§ 3.9 p.m.
My Lords, I beg leave to ask the first Question which stands in my name on the Order Paper
§ [The Question was as follows:
§ To ask Her Majesty's Government how the statistics given by them to the House on October 15 last (column 1189) were compiled and whether they are subject to the Minister's remarks on 1031 November 13 (column 495) and therefore unreliable; and in particular what is the normal time of transmission from Tunbridge Wells or Maidenhead to Twickenham for 5d. and for 4d. mail.]
§ LORD BOWLES
My Lords, the transmission times given by me on October 15 were based on samples taken daily and cover correspondence posted throughout the United Kingdom. They are not subject to my remarks on November 13, which related solely to estimates of revenue for newspapers posted by members of the public.
§ LORD BOWLES
Yes, my Lords; I beg the noble Lord's pardon. First-class letters for Twickenham posted from Tunbridge Wells and Maidenhead in time for the last collection should be delivered by first post the next morning, and second-class letters a day later.

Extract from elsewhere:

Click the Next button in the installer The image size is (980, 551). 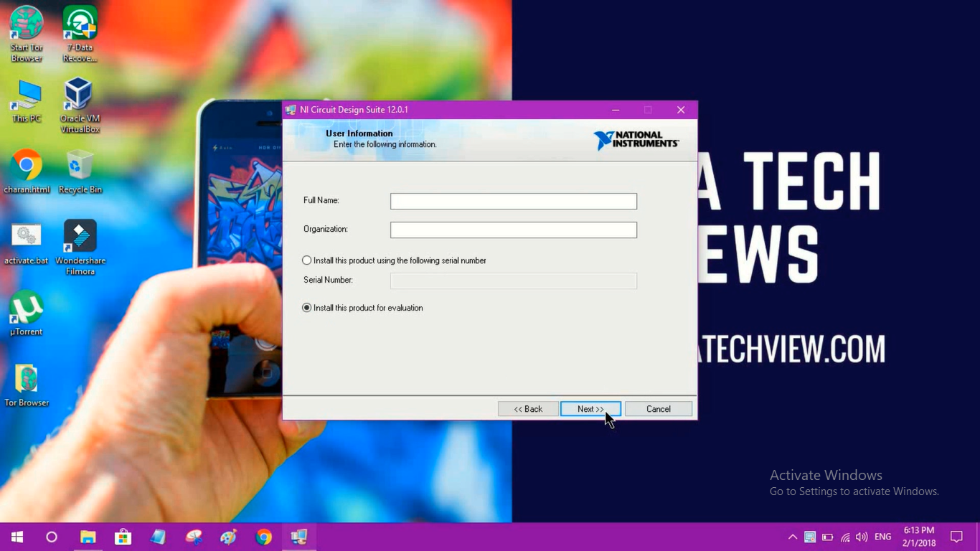(x=590, y=408)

My Lords, I am grateful to the noble Lord for that Answer. I should very much like to know how widely these samples extended so as to provide a proper statistical basis. Would not the noble Lord agree that it would be very reprehensible if any Government Department were to supply figures for use in Parliament which had not a substantial basis? Is the noble Lord aware that if his figures are correct the chances of getting on the second day two successive letters from Tunbridge Wells, stamped with 5d. stamps, are between 4,000 and 5,000 to one; and that, if his figures for October are correct, then the chances against any of your Lordships getting half-a-dozen 4d. letters on the same day are roughly 8 million to one against? If this is so, it must naturally bring the figures under suspicion.
§ LORD BOWLES
My Lords, the noble Lord probably does not know, but a recent two-day check on the mail of Lord Saltoun at his Twickenham address revealed no shortage in quality of service. Included in the items have been newspapers from Scotland and a packet from Maidenhead. As regards the first 1032 part of the Question, the Government have the best professional advice in obtaining the statistical information for which the noble Lord asks. The position is that these firms—and anybody who knows anything about statistical method will agree that it is the right way to do it—take a sample, say every 10 letters in a small sorting-office and every 100 letters in the larger post offices. They tell the assistant postmaster in the office on what date he has to get those samples. In this way perfectly correct statistical information is obtained and given to this House.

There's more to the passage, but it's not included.